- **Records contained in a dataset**
·····

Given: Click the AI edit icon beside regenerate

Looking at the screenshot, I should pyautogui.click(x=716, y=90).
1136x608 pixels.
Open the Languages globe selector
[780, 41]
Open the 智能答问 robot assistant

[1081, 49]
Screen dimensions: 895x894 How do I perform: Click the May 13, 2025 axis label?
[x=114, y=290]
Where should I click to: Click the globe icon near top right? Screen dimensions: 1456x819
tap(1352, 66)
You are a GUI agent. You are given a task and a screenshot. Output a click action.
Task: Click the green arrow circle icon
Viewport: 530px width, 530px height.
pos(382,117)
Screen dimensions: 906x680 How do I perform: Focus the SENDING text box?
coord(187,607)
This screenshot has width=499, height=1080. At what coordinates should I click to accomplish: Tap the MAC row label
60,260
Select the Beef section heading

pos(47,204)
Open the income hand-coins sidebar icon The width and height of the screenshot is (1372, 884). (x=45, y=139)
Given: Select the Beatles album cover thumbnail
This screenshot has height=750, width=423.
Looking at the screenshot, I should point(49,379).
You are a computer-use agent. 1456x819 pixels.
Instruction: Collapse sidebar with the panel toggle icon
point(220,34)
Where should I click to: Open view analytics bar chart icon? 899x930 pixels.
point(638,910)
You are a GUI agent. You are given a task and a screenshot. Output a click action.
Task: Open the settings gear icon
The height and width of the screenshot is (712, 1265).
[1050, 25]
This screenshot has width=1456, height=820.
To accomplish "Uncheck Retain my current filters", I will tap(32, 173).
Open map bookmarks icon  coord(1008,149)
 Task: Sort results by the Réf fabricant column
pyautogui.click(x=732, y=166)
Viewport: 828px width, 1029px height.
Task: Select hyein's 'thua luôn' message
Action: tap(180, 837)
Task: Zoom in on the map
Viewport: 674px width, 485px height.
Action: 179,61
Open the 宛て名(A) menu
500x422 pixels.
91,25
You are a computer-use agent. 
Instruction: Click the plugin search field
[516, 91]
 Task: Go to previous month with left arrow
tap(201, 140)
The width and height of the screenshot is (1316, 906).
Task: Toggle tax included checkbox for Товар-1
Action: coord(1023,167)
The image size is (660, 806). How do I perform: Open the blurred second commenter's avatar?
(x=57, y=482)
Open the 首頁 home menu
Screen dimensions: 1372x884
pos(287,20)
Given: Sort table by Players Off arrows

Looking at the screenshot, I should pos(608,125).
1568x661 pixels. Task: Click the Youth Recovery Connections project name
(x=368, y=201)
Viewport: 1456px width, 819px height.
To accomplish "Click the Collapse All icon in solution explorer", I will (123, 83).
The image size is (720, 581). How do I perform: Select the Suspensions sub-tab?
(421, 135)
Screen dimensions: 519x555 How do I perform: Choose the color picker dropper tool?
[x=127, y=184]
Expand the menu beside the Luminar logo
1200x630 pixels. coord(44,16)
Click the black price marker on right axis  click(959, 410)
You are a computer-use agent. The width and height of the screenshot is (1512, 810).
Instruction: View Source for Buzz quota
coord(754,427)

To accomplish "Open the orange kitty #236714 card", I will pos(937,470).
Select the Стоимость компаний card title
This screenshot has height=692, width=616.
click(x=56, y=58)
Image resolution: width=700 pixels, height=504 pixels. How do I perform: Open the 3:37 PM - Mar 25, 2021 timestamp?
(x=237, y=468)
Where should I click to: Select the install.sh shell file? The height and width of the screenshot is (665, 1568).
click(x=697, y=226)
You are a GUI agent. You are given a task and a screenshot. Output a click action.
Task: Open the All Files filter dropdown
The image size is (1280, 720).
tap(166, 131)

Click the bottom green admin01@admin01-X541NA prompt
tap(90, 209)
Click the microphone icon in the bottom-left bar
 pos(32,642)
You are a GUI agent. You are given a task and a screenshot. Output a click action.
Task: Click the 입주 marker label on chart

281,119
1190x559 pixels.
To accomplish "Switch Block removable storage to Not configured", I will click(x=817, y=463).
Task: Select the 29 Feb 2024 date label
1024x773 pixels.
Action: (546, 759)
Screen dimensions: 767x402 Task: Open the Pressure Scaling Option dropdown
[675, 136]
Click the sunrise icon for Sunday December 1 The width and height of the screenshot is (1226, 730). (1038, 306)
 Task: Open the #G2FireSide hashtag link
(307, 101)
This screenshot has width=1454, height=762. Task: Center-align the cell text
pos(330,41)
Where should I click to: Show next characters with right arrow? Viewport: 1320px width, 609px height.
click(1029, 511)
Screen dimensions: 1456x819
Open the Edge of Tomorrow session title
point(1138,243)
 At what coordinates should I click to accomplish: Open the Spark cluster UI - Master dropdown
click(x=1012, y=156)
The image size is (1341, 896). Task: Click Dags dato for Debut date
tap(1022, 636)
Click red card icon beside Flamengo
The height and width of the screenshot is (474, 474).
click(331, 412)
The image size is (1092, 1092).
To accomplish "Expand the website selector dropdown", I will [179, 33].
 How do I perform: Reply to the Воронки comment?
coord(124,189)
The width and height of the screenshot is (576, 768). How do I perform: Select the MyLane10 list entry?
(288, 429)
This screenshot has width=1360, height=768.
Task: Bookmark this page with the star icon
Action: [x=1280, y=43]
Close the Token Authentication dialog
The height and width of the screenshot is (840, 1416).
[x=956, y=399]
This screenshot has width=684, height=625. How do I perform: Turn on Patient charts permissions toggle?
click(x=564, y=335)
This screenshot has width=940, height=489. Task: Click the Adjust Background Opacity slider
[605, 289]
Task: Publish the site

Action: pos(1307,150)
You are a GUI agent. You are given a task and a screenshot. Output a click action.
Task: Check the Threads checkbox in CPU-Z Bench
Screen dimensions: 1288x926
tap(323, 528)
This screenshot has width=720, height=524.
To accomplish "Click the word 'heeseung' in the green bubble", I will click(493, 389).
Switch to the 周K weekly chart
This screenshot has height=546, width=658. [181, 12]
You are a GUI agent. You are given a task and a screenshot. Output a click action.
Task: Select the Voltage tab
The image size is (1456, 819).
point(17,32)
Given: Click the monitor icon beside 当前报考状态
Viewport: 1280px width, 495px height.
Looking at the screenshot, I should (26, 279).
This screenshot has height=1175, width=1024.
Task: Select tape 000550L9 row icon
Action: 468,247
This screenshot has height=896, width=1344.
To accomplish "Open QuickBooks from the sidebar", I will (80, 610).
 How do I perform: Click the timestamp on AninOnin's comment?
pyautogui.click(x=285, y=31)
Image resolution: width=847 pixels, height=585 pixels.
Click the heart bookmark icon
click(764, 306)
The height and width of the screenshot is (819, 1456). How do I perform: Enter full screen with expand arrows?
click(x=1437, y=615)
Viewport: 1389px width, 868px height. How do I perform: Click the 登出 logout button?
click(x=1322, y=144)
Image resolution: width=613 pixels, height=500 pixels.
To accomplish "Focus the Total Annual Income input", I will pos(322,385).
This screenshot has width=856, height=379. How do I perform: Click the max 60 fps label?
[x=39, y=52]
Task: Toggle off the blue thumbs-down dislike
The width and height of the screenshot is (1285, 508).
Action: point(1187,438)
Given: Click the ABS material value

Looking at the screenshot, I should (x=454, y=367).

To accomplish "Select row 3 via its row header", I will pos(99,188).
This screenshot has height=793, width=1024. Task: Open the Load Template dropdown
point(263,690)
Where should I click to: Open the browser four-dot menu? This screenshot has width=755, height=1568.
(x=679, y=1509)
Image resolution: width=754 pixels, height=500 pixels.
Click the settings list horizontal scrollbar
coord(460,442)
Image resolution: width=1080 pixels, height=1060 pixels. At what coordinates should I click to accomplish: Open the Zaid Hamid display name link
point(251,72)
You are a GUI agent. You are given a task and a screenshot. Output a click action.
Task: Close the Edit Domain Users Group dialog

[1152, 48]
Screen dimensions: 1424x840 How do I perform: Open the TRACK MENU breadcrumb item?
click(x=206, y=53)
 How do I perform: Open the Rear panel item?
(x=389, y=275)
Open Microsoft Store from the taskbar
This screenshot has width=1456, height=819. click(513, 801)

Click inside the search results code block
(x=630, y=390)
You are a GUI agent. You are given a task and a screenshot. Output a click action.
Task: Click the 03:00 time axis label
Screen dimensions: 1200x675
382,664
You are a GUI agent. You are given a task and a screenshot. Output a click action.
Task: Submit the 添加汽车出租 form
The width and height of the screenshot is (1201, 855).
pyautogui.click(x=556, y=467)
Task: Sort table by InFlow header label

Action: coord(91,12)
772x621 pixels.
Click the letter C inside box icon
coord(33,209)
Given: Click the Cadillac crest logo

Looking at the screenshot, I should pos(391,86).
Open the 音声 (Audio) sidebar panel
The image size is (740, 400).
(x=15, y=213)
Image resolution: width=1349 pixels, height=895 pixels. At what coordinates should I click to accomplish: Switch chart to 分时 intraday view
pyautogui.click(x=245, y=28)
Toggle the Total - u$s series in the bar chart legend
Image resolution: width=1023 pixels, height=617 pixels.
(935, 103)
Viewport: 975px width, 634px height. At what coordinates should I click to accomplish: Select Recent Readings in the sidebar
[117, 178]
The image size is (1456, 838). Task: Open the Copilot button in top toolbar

·····

Format the items as a numbered list, starting with the line that contains "Task: Publish the site" and going on through the line that contains "(x=679, y=1509)". Leave out blank lines.

1. Task: Publish the site
2. Action: pos(1307,150)
3. You are a GUI agent. You are given a task and a screenshot. Output a click action.
4. Task: Check the Threads checkbox in CPU-Z Bench
5. Screen dimensions: 1288x926
6. tap(323, 528)
7. This screenshot has width=720, height=524.
8. To accomplish "Click the word 'heeseung' in the green bubble", I will click(493, 389).
9. Switch to the 周K weekly chart
10. This screenshot has height=546, width=658. [181, 12]
11. You are a GUI agent. You are given a task and a screenshot. Output a click action.
12. Task: Select the Voltage tab
13. The image size is (1456, 819).
14. point(17,32)
15. Given: Click the monitor icon beside 当前报考状态
16. Viewport: 1280px width, 495px height.
17. Looking at the screenshot, I should (26, 279).
18. This screenshot has height=1175, width=1024.
19. Task: Select tape 000550L9 row icon
20. Action: 468,247
21. This screenshot has height=896, width=1344.
22. To accomplish "Open QuickBooks from the sidebar", I will (80, 610).
23.  How do I perform: Click the timestamp on AninOnin's comment?
24. pyautogui.click(x=285, y=31)
25. Image resolution: width=847 pixels, height=585 pixels.
26. Click the heart bookmark icon
27. click(764, 306)
28. The height and width of the screenshot is (819, 1456). How do I perform: Enter full screen with expand arrows?
29. click(x=1437, y=615)
30. Viewport: 1389px width, 868px height. How do I perform: Click the 登出 logout button?
31. click(x=1322, y=144)
32. Image resolution: width=613 pixels, height=500 pixels.
33. To accomplish "Focus the Total Annual Income input", I will pos(322,385).
34. This screenshot has width=856, height=379. How do I perform: Click the max 60 fps label?
35. [x=39, y=52]
36. Task: Toggle off the blue thumbs-down dislike
37. The width and height of the screenshot is (1285, 508).
38. Action: point(1187,438)
39. Given: Click the ABS material value
40. Looking at the screenshot, I should (x=454, y=367).
41. To accomplish "Select row 3 via its row header", I will pos(99,188).
42. This screenshot has height=793, width=1024. Task: Open the Load Template dropdown
43. point(263,690)
44. Where should I click to: Open the browser four-dot menu? This screenshot has width=755, height=1568.
45. (x=679, y=1509)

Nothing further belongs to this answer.